There is a lot of everything being made, some good, some bad and some just lost in the cacophony of too much product. In a phrase that's what the 00's were, "a cacophony of product," where it was getting so cheap and so easy to produce movies because of the digital revolution there were literally too many films out there--and still are-- for distributers to even know what to do with. Studio libraries back in LA are full of movies that will never get released because they've missed their "window." Ah, another crucial topic: the shrinking window. All tales are timely but the person deciding the time often cares very little for the tale and will shelve it indefinitely if they feel the public climate is not "right" for the film's release. Thrown in with the new Hollywood-indie style films being made by Wes Anderson, Noah Baumbach, and once indie king Quentin Terontino, some of them still having problems getting their films released even with their connections, it leaves the rest of the pack in dire straights.
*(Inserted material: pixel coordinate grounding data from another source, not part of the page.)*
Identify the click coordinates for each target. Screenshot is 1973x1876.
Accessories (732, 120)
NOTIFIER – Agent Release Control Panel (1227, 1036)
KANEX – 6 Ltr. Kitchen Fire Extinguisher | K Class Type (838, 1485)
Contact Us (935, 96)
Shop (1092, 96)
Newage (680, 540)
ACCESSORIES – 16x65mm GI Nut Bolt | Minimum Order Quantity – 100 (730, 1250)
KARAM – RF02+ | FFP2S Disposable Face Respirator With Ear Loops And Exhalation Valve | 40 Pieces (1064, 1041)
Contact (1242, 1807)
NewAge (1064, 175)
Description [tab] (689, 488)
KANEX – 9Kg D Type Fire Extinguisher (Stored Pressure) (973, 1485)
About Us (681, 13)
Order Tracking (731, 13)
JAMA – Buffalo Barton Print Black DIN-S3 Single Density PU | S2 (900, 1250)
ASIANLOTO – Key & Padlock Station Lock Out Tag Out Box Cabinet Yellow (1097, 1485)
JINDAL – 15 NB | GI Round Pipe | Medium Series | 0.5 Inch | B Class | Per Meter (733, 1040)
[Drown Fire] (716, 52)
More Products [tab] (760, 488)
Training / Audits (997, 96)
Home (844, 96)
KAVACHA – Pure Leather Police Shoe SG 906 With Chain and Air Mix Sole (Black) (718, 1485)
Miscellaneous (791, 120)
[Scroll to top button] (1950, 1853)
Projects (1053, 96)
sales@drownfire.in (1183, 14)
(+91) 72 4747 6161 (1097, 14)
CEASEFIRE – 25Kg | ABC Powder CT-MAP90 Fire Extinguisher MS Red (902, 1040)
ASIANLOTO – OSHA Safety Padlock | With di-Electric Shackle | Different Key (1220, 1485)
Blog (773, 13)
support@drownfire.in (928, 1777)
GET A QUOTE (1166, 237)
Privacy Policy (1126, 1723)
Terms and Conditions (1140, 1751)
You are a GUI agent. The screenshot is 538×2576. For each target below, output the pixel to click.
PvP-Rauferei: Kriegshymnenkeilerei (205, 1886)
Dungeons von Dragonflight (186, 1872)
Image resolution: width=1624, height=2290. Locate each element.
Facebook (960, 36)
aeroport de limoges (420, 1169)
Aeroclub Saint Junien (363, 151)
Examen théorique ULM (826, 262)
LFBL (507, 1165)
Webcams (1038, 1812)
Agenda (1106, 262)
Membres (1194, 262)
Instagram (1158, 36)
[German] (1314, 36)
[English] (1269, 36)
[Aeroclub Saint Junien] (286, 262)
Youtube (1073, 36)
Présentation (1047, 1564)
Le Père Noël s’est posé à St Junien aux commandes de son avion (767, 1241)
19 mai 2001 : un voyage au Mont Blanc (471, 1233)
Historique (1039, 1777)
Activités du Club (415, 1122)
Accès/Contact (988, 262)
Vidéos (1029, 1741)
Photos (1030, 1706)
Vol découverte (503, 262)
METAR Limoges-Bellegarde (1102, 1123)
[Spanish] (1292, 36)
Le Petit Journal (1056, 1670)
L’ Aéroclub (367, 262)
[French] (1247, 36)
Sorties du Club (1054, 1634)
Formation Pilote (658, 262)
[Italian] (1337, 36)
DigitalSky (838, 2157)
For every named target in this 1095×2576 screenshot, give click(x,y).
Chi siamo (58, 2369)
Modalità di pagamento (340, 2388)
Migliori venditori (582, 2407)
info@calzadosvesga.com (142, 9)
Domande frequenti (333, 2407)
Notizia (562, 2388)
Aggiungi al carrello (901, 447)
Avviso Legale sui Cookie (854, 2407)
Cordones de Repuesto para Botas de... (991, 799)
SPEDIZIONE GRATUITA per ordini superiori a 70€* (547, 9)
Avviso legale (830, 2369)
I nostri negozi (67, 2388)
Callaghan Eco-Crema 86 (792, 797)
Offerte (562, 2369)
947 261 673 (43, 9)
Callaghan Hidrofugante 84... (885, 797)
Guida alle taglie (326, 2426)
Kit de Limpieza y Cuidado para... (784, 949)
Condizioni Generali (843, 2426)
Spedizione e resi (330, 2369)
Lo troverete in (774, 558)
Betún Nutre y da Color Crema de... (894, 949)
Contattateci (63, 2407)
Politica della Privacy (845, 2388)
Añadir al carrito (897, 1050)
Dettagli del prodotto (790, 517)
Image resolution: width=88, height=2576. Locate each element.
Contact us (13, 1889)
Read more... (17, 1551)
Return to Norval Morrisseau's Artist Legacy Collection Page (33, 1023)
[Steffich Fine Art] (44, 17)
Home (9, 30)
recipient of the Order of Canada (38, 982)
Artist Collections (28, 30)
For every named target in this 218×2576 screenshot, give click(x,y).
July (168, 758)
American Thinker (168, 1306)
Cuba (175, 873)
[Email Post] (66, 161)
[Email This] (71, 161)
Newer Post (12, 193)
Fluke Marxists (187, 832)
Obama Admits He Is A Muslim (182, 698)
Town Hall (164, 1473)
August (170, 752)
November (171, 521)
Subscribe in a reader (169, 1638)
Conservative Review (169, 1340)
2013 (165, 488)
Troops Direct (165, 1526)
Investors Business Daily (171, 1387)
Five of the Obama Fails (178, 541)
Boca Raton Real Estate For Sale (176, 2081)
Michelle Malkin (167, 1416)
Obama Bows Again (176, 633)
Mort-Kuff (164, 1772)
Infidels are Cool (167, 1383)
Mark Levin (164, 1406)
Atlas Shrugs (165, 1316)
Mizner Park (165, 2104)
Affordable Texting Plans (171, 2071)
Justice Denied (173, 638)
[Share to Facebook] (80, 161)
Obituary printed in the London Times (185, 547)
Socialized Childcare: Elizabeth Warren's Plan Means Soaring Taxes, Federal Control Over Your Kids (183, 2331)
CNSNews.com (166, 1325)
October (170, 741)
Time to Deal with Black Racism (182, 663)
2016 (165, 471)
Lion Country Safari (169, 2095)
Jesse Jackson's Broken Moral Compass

On top of all of this, an asshole director who has never director a critically acclaimed film in his entire life, Michael Bay, is on top of everyone's list of most wanted directors. Bay's success is really a magnifying glass on just how awful the 00's were. When movies like Pearl Harbor, Transformers, The Island, all critically destained movies, can get someone as much traction as they've gotten Bay it's no wonder literate directors everywhere are unnecessary. Bay is a great studio director because he knows the audience better than the studios and that audience is not a fan of art or story, they're fans of big explosions, they're the type of people who think Caesar's Palace in Las Vegas really is a replica of the one in ancient Rome, and they're the fast and the furious audience who take a girl to a movie just to have an excuse to go bang her in the parking lot afterwards. That's what, according to Bay and the studios, most of America is these days and they are that way because instead of raising the bar they've lowered it and that has more to do with film making than any other medium that's out there.

1 comment:

  1. I don't think this past decade was that bad. Obviously there are its detractors, but the good is still out there. While indie film is in a slump right now, it's the economy that is hurting it the most, and I'm talking about real independent film, not fake crap like "Juno". These smaller studios barely scrape by. They make all their money going to festivals, picking up films they find marketable, and releasing them. Sometimes they have the next "Pulp Fiction" or "Once", sometimes they don't. Very often though, they make just enough money off the few that succeed to compensate for the sore losers. Granted, this also creates a problem with this economy. Nowadays, people aren't seeing movies just cause there is nothing else to do. It's gotten so expensive, and money is so tight, you've gotta plan it and turn it into an event. With an average 3-D movie ticket price of about $15, that's a lot of money just for a night of entertainment. What this does, is smaller indie films tend to get overlooked by the general public cause these films aren't as well advertised on TV and such, and so no one just shows up at the theater and says, "What do I wanna see?" anymore, they already know going in. Why? Cause it's an event. The studios love this new method, they probably think this recession is fantastic for this reason. And even if the Average Joe American knew of these indie films, they'd still rather opt to see "Transformers" over something with more substance cause it's a brand, it's an event.